Dan Barker, Foundation co-president, added special thanks to "our friends--the organizations who have filed friend of the court briefs on our behalf."

Gaylor, Barker and Anne Gaylor, Foundation president emerita, are the taxpayer plaintiffs in the Foundation's lawsuit challenging the creation of the offices of faith-based initiatives at the White House and Cabinets. After a district court threw out FFRF's challenge in 2004, saying its taxpayers did not have the right to sue, the 7th U.S. Circuit Court of Appeals, in a ruling last year, reinstated the standing. The Bush Administration appealed the ruling to the U.S. Supreme Court, which accepted the case last December.

"Our brief is strong, and so is our case," Barker noted, "and we are confident the Foundation has done its best, with the assistance of the Yale Law school team, to argue why precedent should permit us to try this case on its merits."

The Bush Administration argues that because Congress has not earmarked appropriations directly for the faith-based offices (Bush set them up by executive decree), that FFRF's taxpayer plaintiffs do not have standing to sue over this discretionary use of federal tax dollars to advance religion.

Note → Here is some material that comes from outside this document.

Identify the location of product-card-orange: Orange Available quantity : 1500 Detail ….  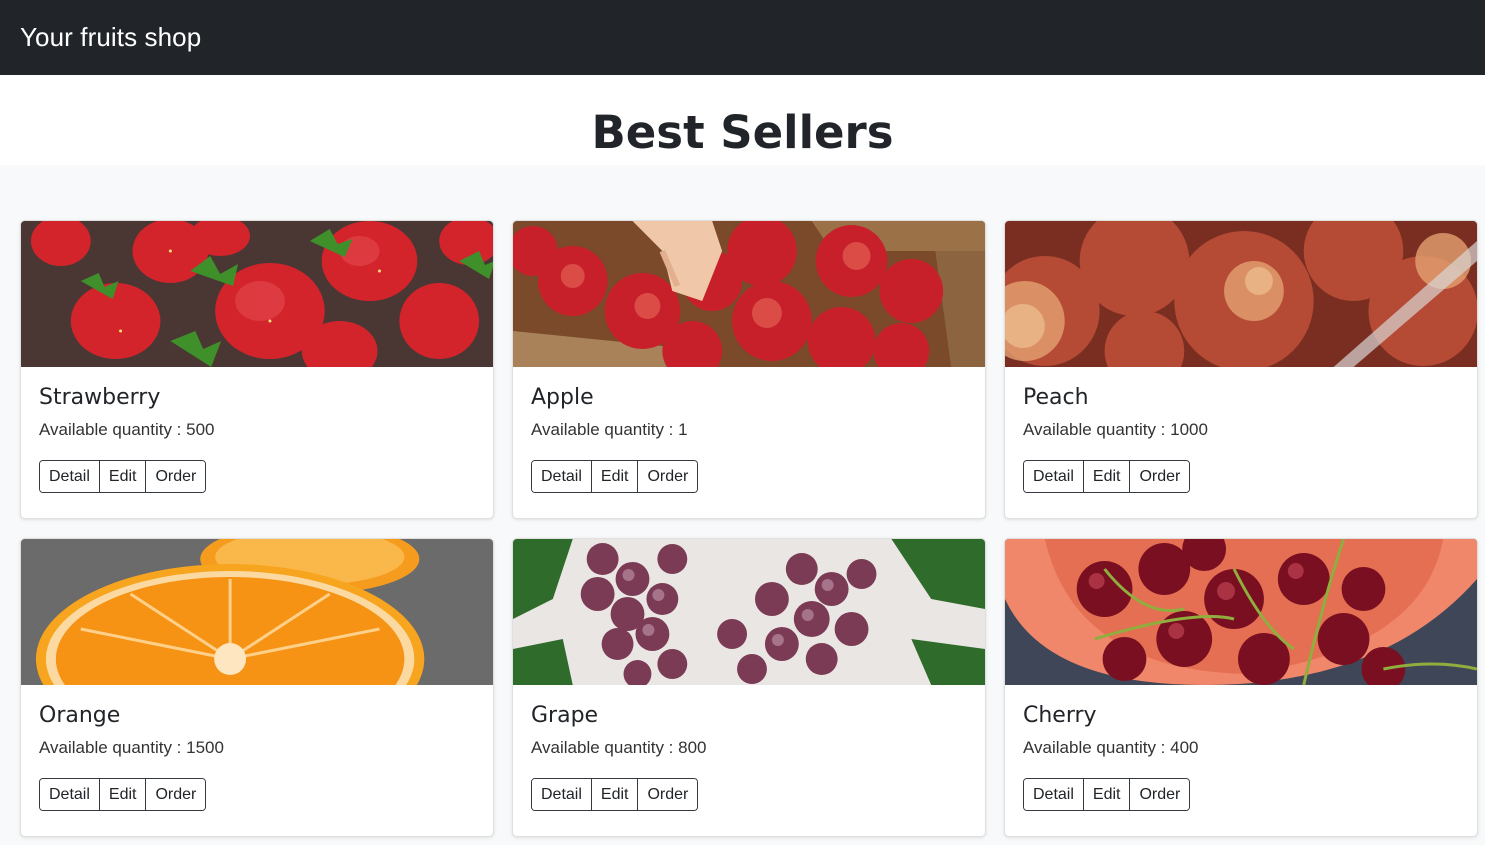
(257, 688).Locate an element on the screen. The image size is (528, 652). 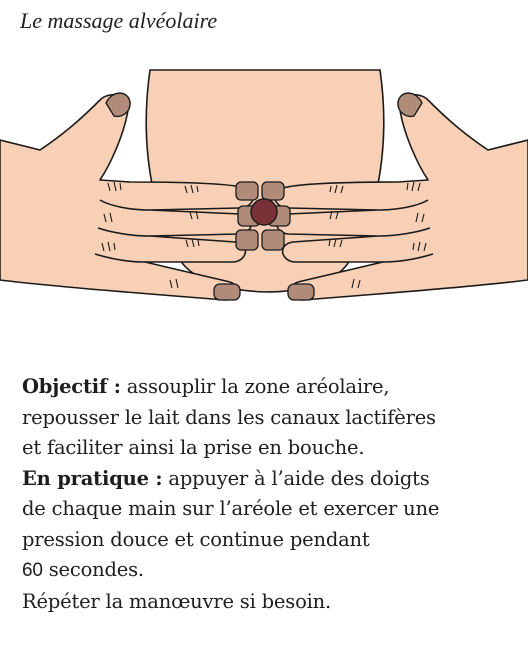
objective-line-3: et faciliter ainsi la prise en bouche. is located at coordinates (194, 448).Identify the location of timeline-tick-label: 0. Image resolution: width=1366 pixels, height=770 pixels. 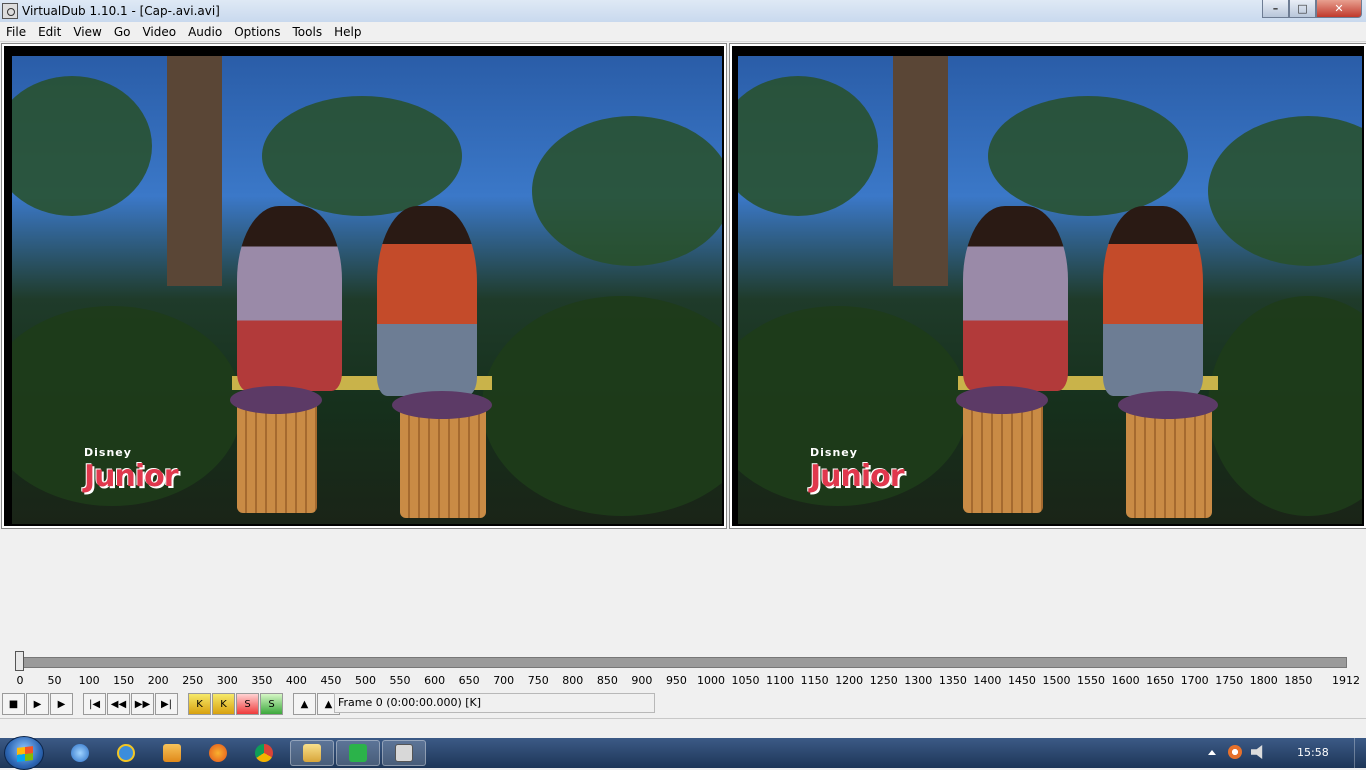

The Foundation brief documents the tens of millions of dollars which have gone to the faith-based offices, often with direct Congressional oversight, since many Cabinets have placed the faith-based offices in their budgets, which are reviewed and debated by Congress.

"We firmly believe there should be no 'faith-based' office in any government branch," Gaylor said, "We hope to be able to stop this outrageous and unlawful establishment of religion. These executive orders have opened the floodgates of publicly-funded religious proselytizing and preference. The respect for the Establishment Clause needs to be restored, and taxpayers' right to be free from taxation to support religion needs to be protected."

Filing amicus briefs on behalf of the government were Roy Moore's Foundation for Moral Law; Pat Robertson's American Center for Law and Justice; a Christian legal society, and 11 states, headed by Indiana. The ACLJ news release claimed: "For years, atheists and others who are antagonistic to religion have had special privilege in federal court."